DLVIII (A XII, 23)
TO ATTICUS (AT ROME)
Astura (19 March)
I thought that your letter was going to tell me some news,
to judge from the opening sentence, which said that though
I did not care about what was going on in Spain, you would
yet write and tell me of it: but in point of fact you only
answered my remark about the forum and senate-house.
"But your town-house," you say, "is a forum." What do
I want with a town-house itself, if I have no forum?
Ruined, ruined, my dear Atticus! That has been the case
for a long while, I know: but it is only now that I confess
it, when I have lost the one thing that bound me to life.
Accordingly, I seek solitude: and yet, if any necessity does
take me to Rome, I shall try, if I possibly can—and I
know I can—to let no one perceive my grief except you,
and not even you if it can by any means be avoided.
And, besides, there is this reason for my not coming. You
remember the questions Aledius asked you. If they are so
troublesome even now, what do you think they will be, if I
come to Rome? Yes, settle about Terentia in the sense of
your letter; and relieve me from this addition—though not
the heaviest—to my bitter sorrows. To shew you that,
though in mourning, I am not prostrate, listen to this.
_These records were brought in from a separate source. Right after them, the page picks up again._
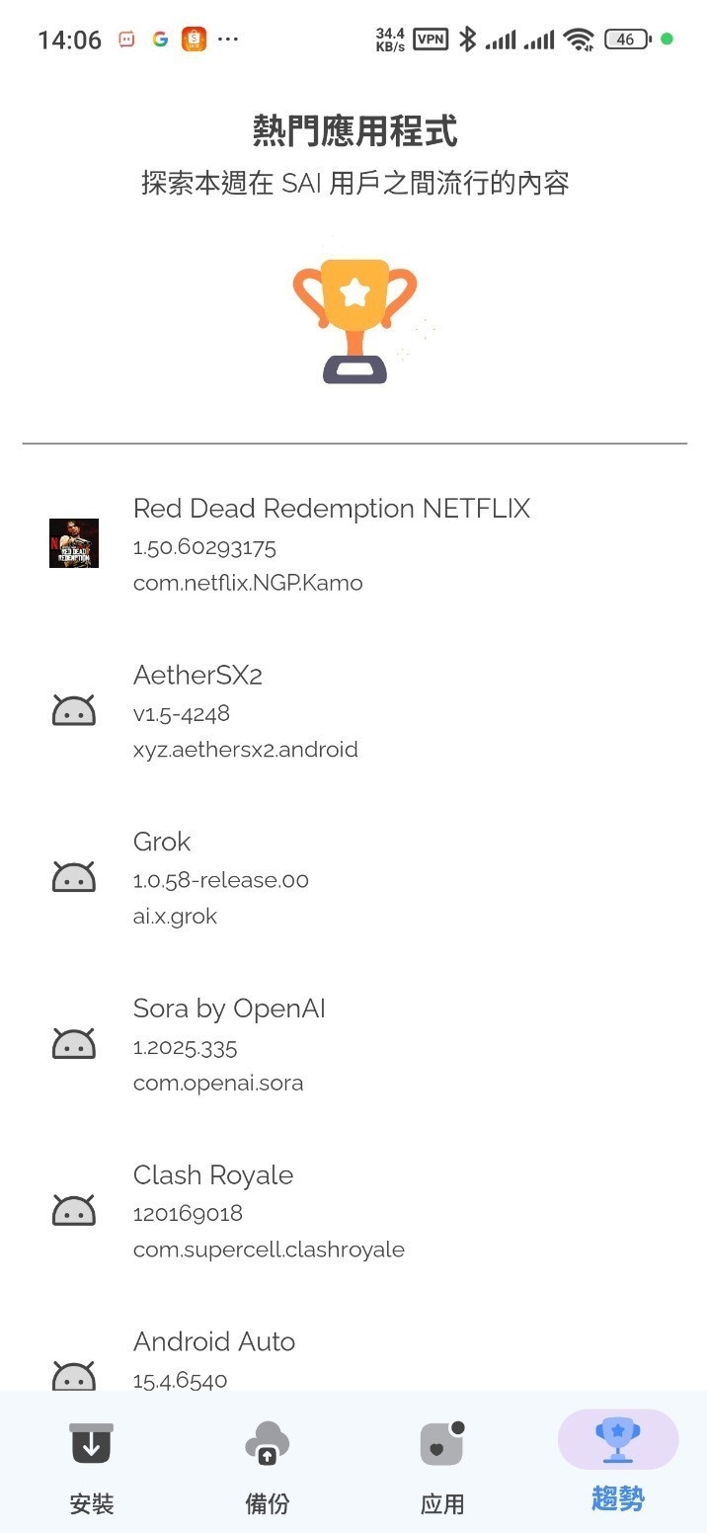Tap the AetherSX2 Android placeholder icon
Image resolution: width=707 pixels, height=1533 pixels.
[x=74, y=710]
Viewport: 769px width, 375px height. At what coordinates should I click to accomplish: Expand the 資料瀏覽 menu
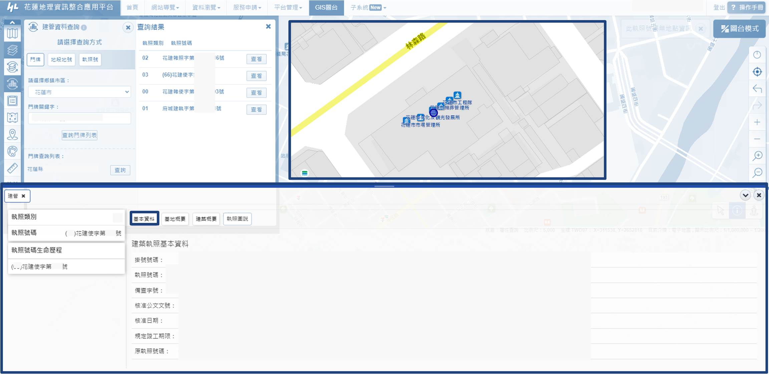[206, 7]
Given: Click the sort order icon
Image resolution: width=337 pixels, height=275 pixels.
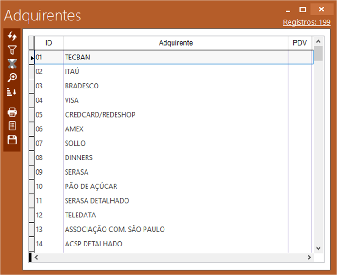Looking at the screenshot, I should tap(12, 92).
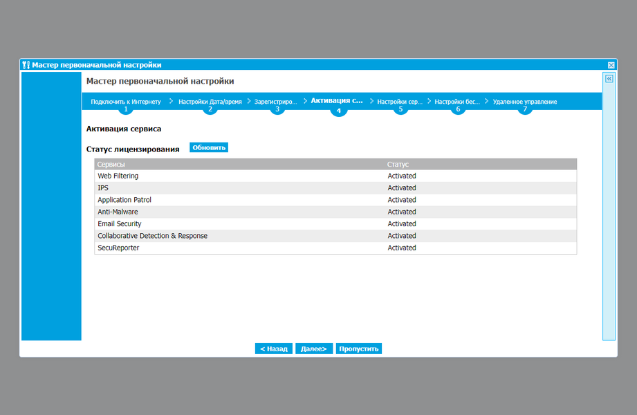Click the Обновить refresh button
Image resolution: width=637 pixels, height=415 pixels.
(209, 147)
You
have entered in your Chronicle the consulship in which
Carneades and the famous embassy came to Rome. I want
to know now what the reason of it was. It was about
Oropus I think, but am not certain. And if so, what were
the points in dispute?[1] And farther, who was the best
known Epicurean of that time and head of the Garden
at Athens? Also who were the famous political writers at
Athens? These facts too, I think, you can ascertain from
the book of Apollodorus.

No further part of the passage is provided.